One year after initiation, 59.5% of U.S. patients and 30.8% of Japanese patients had discontinued use of any GLP-1 receptor agonist; 2.8% of U.S. patients and 10.1% of Japanese patients had switched to oral semaglutide or another GLP-1 receptor agonist. Discontinuation rates were higher in patients with pre-existing chronic kidney disease (2.27 percentage points [95% CI, 1.73 to 2.82] in the U.S. and 6.22 percentage points [95% CI, 4.21 to 8.24] in Japan), stroke (1.94 percentage points [95% CI, 1.29 to 2.59] in the U.S. and 2.84 percentage points [95% CI, 0.34 to 5.34] in Japan), or peripheral vascular disease (1.57 percentage points [95% CI, 1..08 to 2.07] in the U.S. and 5.49 percentage points [95% CI, 0.31 to 10.67] in Japan). Compared with patients enrolled in Medicare alone, discontinuation was less frequent in individuals dually enrolled in Medicare and Medicaid (−11.89 percentage points [95% CI, −12.32 to −11.46]).

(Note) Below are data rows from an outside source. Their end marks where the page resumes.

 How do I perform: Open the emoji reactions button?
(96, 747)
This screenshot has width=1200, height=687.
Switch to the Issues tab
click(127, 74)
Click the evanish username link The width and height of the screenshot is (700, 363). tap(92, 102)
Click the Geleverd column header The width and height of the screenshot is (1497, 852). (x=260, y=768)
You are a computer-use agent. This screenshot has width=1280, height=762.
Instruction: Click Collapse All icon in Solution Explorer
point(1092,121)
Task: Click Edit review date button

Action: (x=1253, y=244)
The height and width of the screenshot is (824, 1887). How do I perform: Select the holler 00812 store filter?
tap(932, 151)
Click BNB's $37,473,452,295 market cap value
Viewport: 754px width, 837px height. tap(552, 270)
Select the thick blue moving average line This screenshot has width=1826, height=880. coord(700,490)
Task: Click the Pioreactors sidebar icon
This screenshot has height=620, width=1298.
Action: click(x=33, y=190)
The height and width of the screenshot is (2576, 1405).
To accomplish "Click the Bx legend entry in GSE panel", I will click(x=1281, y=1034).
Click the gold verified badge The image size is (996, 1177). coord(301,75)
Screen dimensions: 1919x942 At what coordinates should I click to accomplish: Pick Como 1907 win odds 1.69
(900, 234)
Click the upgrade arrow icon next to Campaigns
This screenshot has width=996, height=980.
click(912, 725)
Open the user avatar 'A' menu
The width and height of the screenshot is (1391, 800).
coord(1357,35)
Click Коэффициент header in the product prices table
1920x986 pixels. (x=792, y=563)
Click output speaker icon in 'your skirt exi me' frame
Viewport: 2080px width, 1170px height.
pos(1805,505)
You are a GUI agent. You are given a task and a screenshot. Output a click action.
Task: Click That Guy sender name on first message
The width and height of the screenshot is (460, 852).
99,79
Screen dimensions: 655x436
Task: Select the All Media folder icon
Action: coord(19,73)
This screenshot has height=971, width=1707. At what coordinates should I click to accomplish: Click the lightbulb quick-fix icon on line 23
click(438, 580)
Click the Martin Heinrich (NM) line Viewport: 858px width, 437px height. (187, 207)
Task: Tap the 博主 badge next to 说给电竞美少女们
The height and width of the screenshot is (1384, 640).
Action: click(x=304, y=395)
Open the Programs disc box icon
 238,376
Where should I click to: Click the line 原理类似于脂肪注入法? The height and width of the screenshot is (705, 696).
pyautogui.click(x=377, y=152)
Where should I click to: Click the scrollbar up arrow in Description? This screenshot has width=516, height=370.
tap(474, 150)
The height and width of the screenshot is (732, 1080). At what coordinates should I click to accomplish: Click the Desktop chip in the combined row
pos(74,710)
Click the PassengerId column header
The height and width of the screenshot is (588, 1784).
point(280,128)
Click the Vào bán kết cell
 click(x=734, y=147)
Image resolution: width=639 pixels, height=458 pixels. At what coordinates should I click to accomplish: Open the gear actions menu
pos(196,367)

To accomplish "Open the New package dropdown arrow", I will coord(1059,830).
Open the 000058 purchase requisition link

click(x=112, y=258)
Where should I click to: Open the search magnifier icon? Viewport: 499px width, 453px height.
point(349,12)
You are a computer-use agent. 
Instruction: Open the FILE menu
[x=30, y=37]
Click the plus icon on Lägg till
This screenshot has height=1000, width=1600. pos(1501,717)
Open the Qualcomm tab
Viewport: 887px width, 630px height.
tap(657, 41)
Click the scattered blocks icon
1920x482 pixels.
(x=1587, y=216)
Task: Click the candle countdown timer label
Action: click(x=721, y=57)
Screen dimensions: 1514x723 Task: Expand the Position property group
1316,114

The study did not assess specific reasons for discontinuation, although researchers hypothesized that medication intolerance, out-of-pocket costs, and drug stockouts may be potential drivers.
Limitations of the study include a lack of information on out-of-pocket costs. The findings may not be generalizable to patients without diabetes, younger populations, or individuals initiating oral semaglutide, the authors cautioned.
“The high frequency of discontinuation in 2 countries with structurally different health care systems and differing burdens of cardiometabolic conditions highlights the need for concerted global efforts to support persistence with semaglutide, particularly among populations at high risk,” they concluded.